The standard of care is the same for employers of HCWs whether they are NHS or private – it is the employer’s duty to keep a reasonably safe environment for its employees, to ensure that employees are trained and equipped to face the risk and hazards of their role. If a HCW is worried or concerned of their situation or his/her PPE, s/he must raise it with the employer and it would be most prudent to do so in writing. The Royal College of Nursing, for example, published their own request to the government for clarity and assurances in their website
“On behalf of its members and in the interests of public safety, the Royal College of Nursing is seeking urgent clarity and assurances from government and health authorities across the UK that there will be:
Priority Covid-19 testing for all health care professionals.
Access to adequate supplies of personal protective equipment and hand sanitiser for all nursing, midwifery, social care and student nurse staff for use at the point of care.
Full occupational sick pay paid from day 1 for all our members, with no detriment, regardless of where they work.
Provision from government and employers to ensure all nursing staff can care for their children without a loss of income.
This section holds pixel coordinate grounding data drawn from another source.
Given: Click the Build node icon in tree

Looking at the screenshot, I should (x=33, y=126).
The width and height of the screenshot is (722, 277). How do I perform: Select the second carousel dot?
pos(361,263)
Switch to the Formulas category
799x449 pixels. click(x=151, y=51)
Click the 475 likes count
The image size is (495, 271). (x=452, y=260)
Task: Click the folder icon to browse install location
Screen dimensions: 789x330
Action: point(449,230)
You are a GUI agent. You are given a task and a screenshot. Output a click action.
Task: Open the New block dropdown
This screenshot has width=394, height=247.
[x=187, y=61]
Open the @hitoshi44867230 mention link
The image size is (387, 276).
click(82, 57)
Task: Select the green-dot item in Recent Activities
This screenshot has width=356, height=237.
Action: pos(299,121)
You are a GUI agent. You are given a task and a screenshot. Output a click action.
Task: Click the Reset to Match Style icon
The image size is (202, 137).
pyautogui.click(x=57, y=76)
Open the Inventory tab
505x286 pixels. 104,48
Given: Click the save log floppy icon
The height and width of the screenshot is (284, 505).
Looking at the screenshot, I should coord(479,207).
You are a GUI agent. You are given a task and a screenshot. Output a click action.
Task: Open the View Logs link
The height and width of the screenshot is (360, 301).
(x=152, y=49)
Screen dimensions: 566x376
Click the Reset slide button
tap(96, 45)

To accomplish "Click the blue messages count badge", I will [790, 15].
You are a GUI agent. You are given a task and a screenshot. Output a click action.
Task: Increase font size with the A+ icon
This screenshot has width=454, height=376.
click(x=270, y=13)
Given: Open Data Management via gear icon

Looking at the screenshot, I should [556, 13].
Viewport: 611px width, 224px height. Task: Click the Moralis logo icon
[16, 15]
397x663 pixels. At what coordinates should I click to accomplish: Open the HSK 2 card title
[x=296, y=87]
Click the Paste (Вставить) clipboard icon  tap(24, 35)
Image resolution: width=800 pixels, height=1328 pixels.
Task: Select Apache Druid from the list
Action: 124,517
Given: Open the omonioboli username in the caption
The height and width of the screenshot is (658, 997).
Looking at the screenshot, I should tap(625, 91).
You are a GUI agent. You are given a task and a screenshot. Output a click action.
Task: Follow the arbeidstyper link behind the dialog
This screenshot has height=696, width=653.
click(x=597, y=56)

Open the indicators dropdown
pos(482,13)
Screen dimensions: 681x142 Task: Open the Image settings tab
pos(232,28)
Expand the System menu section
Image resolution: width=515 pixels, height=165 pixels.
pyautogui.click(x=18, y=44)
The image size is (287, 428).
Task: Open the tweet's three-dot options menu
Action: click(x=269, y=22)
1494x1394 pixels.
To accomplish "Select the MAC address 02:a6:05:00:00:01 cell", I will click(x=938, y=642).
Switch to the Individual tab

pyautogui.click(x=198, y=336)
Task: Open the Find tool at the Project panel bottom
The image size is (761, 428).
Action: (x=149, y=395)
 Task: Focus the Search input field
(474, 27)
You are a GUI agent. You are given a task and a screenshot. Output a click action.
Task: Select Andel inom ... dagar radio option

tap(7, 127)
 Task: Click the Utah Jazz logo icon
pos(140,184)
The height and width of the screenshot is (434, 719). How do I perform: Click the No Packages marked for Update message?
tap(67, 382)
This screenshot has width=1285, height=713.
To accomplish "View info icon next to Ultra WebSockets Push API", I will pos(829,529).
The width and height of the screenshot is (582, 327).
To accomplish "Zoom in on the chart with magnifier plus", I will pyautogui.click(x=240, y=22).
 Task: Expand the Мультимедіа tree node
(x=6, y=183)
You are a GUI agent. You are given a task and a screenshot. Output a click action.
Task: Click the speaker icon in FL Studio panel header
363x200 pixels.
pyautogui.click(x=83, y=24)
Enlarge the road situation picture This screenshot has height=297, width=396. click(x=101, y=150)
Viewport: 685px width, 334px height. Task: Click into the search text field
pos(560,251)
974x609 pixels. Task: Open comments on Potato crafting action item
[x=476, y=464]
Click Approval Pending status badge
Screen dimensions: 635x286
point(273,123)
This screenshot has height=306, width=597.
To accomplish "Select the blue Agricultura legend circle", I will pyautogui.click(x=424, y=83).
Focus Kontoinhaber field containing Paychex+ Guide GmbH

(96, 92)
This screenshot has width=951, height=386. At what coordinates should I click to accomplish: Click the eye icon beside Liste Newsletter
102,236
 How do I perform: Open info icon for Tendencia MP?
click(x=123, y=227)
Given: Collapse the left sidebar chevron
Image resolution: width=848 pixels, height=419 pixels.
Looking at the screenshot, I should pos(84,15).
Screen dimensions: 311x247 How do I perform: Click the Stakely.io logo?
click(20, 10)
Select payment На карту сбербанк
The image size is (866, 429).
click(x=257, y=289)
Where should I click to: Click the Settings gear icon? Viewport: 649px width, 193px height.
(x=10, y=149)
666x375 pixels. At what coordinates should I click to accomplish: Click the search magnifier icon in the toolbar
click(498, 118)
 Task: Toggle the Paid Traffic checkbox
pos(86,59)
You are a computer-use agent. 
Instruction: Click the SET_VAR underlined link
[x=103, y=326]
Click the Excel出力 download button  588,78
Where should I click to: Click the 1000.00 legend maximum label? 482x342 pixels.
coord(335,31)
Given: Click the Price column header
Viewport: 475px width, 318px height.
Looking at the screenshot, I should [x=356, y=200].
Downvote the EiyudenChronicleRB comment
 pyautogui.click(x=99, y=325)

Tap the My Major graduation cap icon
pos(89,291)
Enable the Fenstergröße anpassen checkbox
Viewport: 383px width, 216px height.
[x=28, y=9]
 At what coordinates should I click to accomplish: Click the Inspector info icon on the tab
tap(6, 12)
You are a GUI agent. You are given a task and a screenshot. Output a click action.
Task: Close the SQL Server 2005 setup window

Clarity on the measures taken to protect pregnant and vulnerable nursing staff.
Stringent measures in place to ensure the health, safety and wellbeing of staff by addressing fatigue, hydration and issues of abuse towards staff.”
However, there is a far pressing issue than titillating legal conundrum.
The problem is clear – our HCWs need PPE stat.
The sooner that we solve the logistic issues the better, whether it is a bureaucratic check point that is holding it up or the apocalyptic disruption of supply chain. Get on with it..
Crisis calls for creative , swift, and bold answers – I have seen countries with no luxury of comprehensive health and safety regulations surviving the crisis by encouraging ingenuity of their people – I have seen the internet laced with news about handmade visors from acetate, gowns made by local seamstress in different colours to lift the spirits, and ski goggles donned by HCWs as an alternative face protection equipment.
Nonetheless, we also know that hasty and incomplete solutions can be dangerous.
If our HCWs used non-prescribed and donated PPE as a result of shortage of prescribed PPE and ended up being severely stricken by COVID-19, would this be seen as contributory negligent if they are to mount a personal injury claim? How will we argue causation? How can we prove causation?
There are a lot of questions. I understand the government are “triaging” issues that they need to deal with. It is hoped that the RCN and all HCWs receive answers and assurances they deserve, and that HCWs shall not be put a position where they need to contemplate choosing to break their contractual obligation in order to keep themselves safe.